### Aim of the task
Gather every line of the entries below that contains the string "chart", matching case exactly, and copy each one out.

[start Data provided]

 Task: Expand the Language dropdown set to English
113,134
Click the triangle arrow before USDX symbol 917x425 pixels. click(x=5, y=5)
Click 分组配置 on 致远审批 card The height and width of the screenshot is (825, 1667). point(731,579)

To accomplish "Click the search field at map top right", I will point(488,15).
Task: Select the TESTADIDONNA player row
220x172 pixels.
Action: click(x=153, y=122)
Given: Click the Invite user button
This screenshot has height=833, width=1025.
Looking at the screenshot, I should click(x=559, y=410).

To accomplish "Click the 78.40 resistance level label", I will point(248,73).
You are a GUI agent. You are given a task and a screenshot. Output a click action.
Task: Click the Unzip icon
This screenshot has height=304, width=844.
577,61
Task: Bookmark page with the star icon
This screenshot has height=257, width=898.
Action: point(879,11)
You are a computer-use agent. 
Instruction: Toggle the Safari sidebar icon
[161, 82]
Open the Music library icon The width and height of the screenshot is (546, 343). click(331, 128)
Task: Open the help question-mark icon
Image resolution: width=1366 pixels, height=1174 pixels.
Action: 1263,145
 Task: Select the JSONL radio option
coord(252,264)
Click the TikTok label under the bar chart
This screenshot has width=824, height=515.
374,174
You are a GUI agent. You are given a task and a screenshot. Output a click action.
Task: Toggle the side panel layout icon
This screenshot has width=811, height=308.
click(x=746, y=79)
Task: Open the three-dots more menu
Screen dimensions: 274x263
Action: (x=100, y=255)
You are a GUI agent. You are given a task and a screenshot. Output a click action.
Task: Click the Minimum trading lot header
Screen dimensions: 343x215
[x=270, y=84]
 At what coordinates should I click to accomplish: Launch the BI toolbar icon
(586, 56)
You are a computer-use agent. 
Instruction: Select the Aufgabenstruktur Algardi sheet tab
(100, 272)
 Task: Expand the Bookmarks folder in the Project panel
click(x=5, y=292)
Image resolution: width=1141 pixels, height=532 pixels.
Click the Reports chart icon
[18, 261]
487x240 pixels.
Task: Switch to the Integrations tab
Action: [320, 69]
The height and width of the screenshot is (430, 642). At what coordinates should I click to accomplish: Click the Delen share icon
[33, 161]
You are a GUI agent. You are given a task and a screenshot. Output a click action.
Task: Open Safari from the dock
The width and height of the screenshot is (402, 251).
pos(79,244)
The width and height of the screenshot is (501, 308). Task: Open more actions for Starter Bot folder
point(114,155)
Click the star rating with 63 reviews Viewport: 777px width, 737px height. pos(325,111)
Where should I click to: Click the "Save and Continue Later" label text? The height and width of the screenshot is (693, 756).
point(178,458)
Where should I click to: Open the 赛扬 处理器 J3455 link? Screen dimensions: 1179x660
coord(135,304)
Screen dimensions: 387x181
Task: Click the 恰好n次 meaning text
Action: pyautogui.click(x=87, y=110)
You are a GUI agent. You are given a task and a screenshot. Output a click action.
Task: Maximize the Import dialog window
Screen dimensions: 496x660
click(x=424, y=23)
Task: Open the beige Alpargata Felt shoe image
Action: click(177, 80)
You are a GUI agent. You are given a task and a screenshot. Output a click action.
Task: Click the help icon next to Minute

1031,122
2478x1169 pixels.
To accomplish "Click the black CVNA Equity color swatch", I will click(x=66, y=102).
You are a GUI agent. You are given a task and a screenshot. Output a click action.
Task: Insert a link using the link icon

[end Data provided]

### Task output
Click the TikTok label under the bar chart
Click the Reports chart icon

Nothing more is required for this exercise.